BEIJING (Reuters) - The International Boxing Association (AIBA) unveiled on Thursday plans to launch a professional league which the ruling body hopes the dominant Cuban boxers would join.

AIBA, whose traditional ground is amateur boxing and whose showcase event is the Olympics, is hoping the World League of Boxing (WLB) will start in 2010.

The WLB will be an annual, franchised-based professional league with cities, venues or companies applying to "own" a franchise and enter their team of boxers, AIBA said in a statement.

"AIBA is not just about amateur boxing, it's about boxing as a whole," AIBA president Wu Ching-Kuo told reporters to explain the WLB project, which will feature both team and individual competitions.

The ruling body is working on the project in partnership with sports marketing company IMG.

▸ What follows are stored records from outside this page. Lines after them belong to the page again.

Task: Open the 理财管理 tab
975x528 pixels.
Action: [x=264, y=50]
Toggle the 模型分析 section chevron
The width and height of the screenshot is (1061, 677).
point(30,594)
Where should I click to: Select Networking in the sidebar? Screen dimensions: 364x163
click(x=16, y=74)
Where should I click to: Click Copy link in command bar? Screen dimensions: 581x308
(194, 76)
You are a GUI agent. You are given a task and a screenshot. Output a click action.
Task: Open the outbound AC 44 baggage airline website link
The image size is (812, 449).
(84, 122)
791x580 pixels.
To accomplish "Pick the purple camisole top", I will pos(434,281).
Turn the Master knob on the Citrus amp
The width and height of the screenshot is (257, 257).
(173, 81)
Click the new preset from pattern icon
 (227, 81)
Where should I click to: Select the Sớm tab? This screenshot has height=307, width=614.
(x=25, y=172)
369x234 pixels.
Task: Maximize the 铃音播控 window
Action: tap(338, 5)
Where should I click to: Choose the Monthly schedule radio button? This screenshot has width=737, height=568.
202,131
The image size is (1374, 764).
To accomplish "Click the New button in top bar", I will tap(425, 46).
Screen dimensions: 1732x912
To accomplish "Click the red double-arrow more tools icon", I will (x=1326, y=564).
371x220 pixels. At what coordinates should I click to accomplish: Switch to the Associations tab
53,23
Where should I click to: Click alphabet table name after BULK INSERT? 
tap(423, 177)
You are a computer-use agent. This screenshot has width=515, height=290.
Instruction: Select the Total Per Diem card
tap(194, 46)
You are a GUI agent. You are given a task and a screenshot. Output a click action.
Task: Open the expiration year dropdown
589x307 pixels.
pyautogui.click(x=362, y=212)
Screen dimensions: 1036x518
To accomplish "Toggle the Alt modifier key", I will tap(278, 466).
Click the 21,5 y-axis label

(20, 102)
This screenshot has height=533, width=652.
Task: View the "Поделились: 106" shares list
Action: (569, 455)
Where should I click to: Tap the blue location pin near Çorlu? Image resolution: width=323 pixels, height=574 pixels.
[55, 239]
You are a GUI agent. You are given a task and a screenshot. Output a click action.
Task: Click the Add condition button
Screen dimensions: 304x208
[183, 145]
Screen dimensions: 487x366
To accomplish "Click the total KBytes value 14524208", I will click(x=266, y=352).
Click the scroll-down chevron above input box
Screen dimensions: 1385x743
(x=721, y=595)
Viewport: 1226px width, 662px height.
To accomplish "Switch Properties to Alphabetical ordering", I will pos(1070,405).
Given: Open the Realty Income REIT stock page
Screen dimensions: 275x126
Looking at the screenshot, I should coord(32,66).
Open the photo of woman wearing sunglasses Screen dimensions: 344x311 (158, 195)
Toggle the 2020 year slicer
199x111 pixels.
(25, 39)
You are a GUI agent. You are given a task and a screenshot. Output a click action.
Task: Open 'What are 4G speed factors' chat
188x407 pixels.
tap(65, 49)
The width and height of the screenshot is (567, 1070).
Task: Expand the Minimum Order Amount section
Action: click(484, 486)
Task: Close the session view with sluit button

"AIBA will, with support from its national federations, help facilitate the participation of the world's best boxers in the League, and IMG will source and negotiate the franchises, and sell the commercial rights (media, sponsorship, licensing) around the world in consultation with AIBA," the statement read.

AIBA would want the boxers competing in the WLB to be allowed to also take part in the Olympics, currently open only to strictly amateur boxers, the statement added.

The exact format and rules of the WLB still have to be finalised, Wu said when presenting the project at an AIBA dinner in Beijing.

"The World League of Boxing will revolutionise the sport of boxing like never before, providing a universal form of entertainment which will capture the imagination of boxing fans around the world," Wu said.

The AIBA president said he hoped Cuba, the powerhouse of amateur boxing whose fighters are banned from turning professional and told to concentrate on serving the Communist regime, could be convinced to join the WLB.

"I hope Cuba will take part," Wu said. "I will talk to Cuba's leaders and I believe their boxers could participate."